Sul piano pratico inoltre è bene rilevare che le misure necessarie a garantire la sicurezza dei dati personali sono quelle individuate dalla fonte regolamentare, che probabilmente dovrà limitarsi ad indicare una serie di cautele tecniche di massima in rapporto alle caratteristiche ed alle dimensioni del sistema informativo di volta in volta interessato, dalla copia di backup dei dati alle protezioni logiche contro gli accessi abusivi (passwords o codici di validazione), alla protezione fisica dei terminali o degli uffici, alla identificazione dei responsabili degli accessi con registrazione di ogni accesso ai dati personali. La regolamentazione dovrà in sostanza limitarsi a prescrivere le protezioni tecniche più adeguate in base all'esperienza comune, trattandosi di "misure minime" e non di "standards" di elevata sicurezza da adottare in via preventiva dai soggetti titolari e responsabili.

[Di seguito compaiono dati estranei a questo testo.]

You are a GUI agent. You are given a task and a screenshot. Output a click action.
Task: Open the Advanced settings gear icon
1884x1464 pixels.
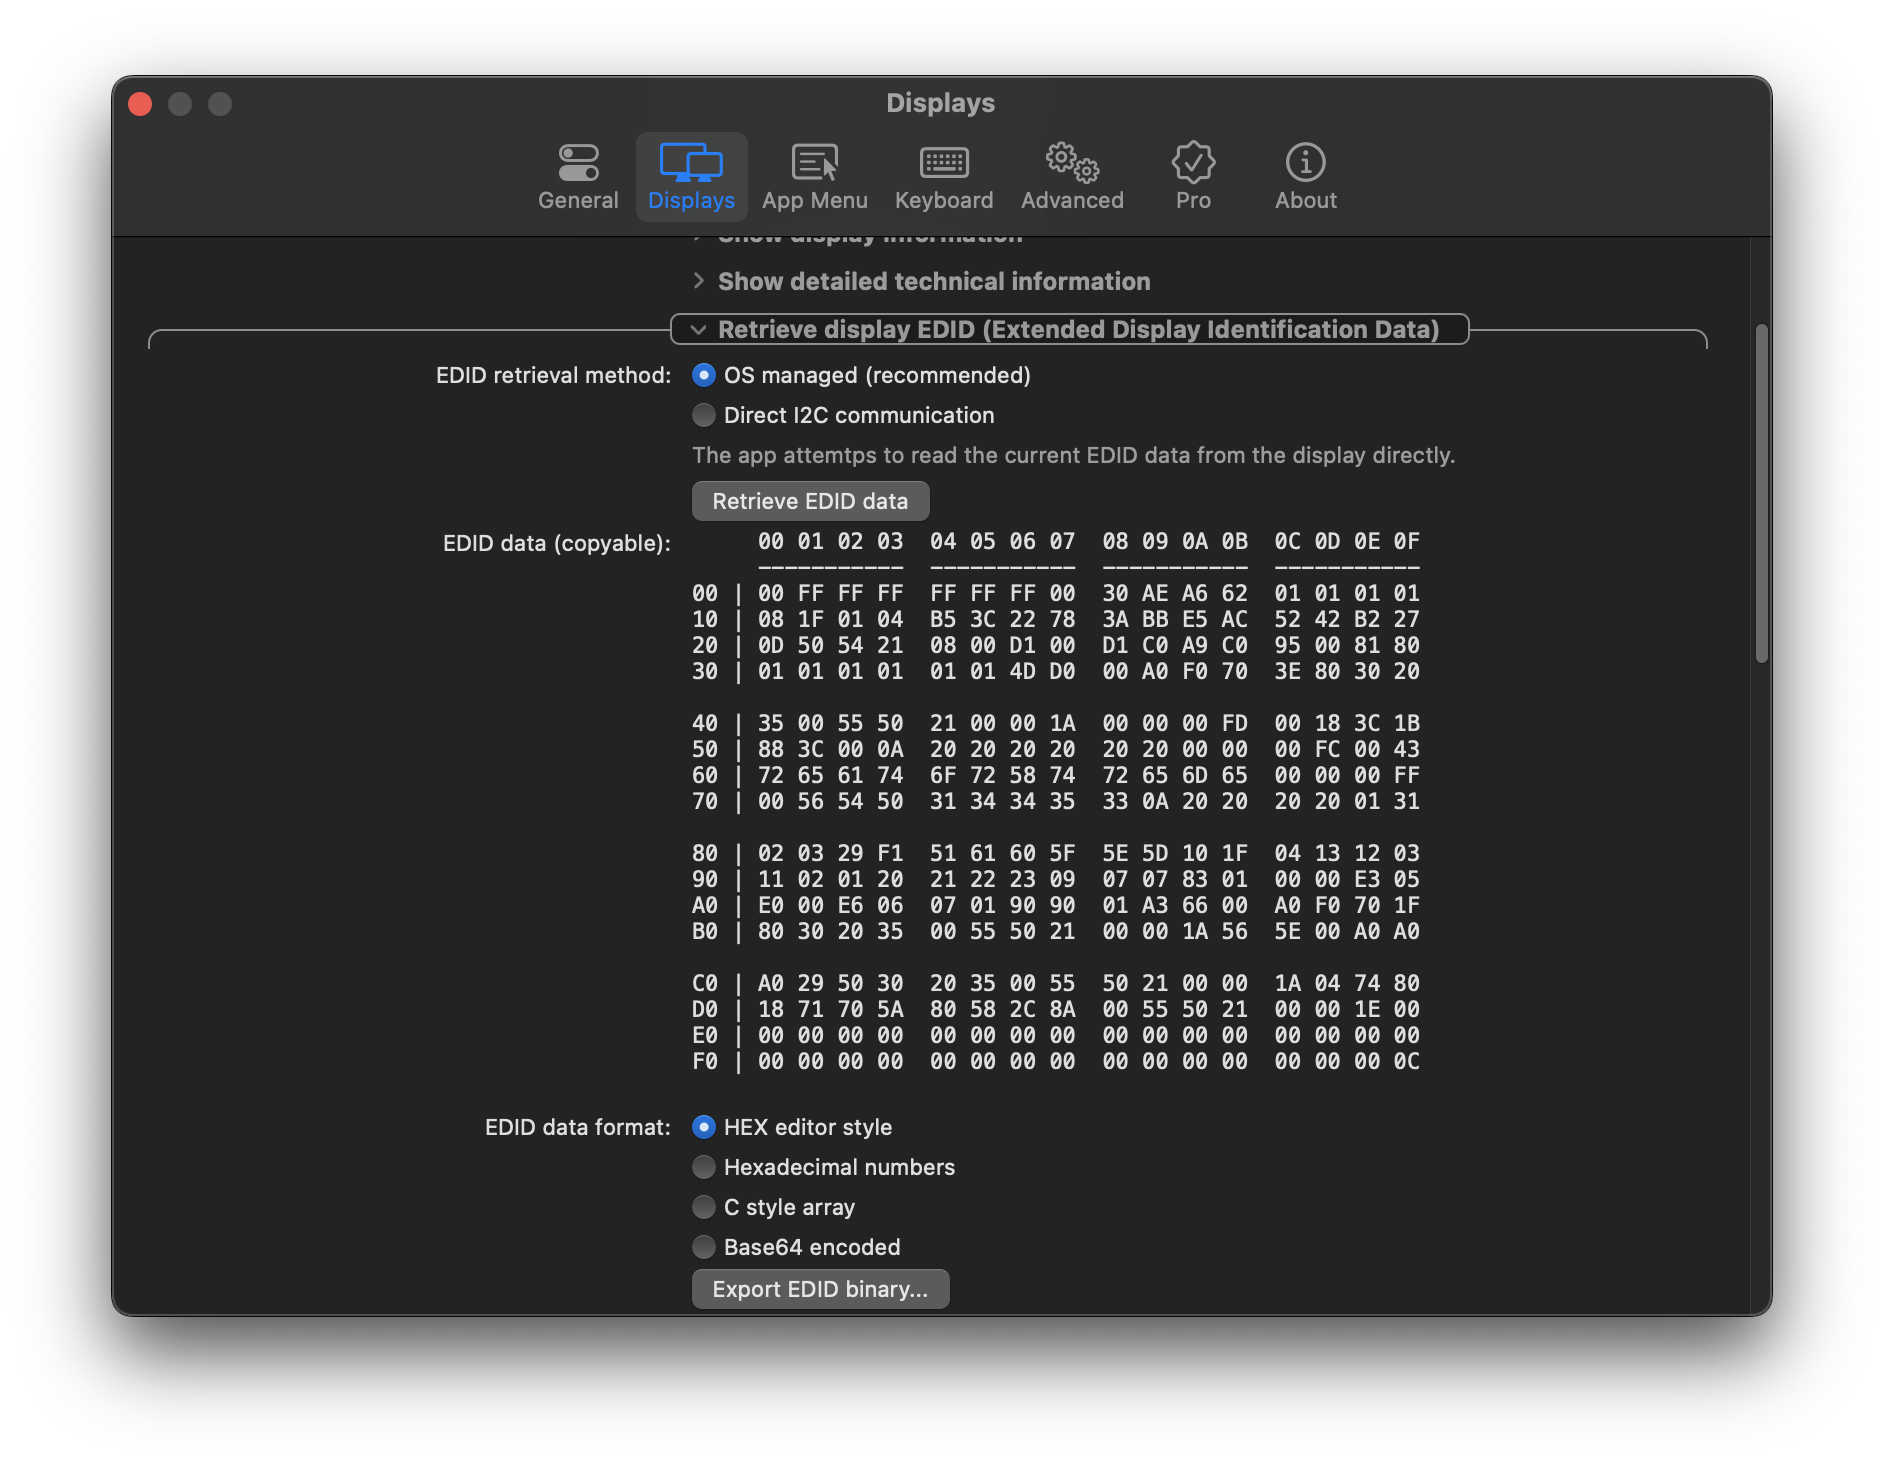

Si tratta di una norma di mera proclamazione che richiede una grande sensibilità applicativa sopratutto sul piano tecnico.
È posto a tutela dell'azione del Garante l'art. 37, che sanziona l'inosservanza dei provvedimenti del Garante. Chiunque, essendovi tenuto, non osserva il provvedimento adottato dal Garante ai sensi dell'articolo 22, comma 2, o dell'articolo 29, commi 4 e 5, è punito con la reclusione da tre mesi a due anni. I provvedimenti del Garante cui la norma si riferisce sono quelli relativi ai diritti di accesso, di certificazione, di cancellazione e di rettifica riconosciuti espressamente all'interessato dall'art. 13 della legge.
L'art. 38 stabilisce infine la pena accessoria della pubblicazione della sentenza nei casi di condanna per uno dei delitti previsti dalla legge.
L'art. 39 pone sanzioni amministrative a carattere pecuniario per chiunque ometta di fornire le informazioni o di esibire i documenti richiesti dal Garante ai sensi degli articoli 29, comma 4, e 32, comma 1, (pagamento di una somma da lire un milione a lire sei milioni). Più attenuata è la sanzione per la violazione delle disposizioni di cui agli articoli 10 e 23, comma 2, (pagamento di una somma da lire cinquecentomila a lire tre milioni). L'organo competente a ricevere il rapporto e ad irrogare le sanzioni di cui al presente articolo è il Garante. Si osservano nel procedimento, in quanto applicabili, le disposizioni della legge 24 novembre 1981, n. 689, e successive modificazioni.
Merita infine attenzione l'art. 40. (Comunicazioni al Garante), in base al quale copia dei provvedimenti emessi dall'autorità giudiziaria in relazione a quanto previsto dalla presente legge e dalla legge 23 dicembre 1993, n. 547, è trasmessa, a cura della cancelleria, al Garante. Si tratta di una norma che si giustifica nell'intento di avviare un vero e proprio monitoraggio tanto dell'applicazione delle sanzioni penali previste nella legge 675 (ma anche - si badi - con riferimento alla giurisprudenza civile o alle decisioni conseguenti alle opposizioni alle sanzioni amministrative), quanto più in generale con riguardo ai reati previsti dalla legge sui reati informatici. La finalità della prescrizione è quella di costituire un "osservatorio" qualificato sia sui problemi giurisprudenziali che sulle problematiche tecnologiche che si legano alla applicazione della nuova disciplina. E non è cosa di poco conto.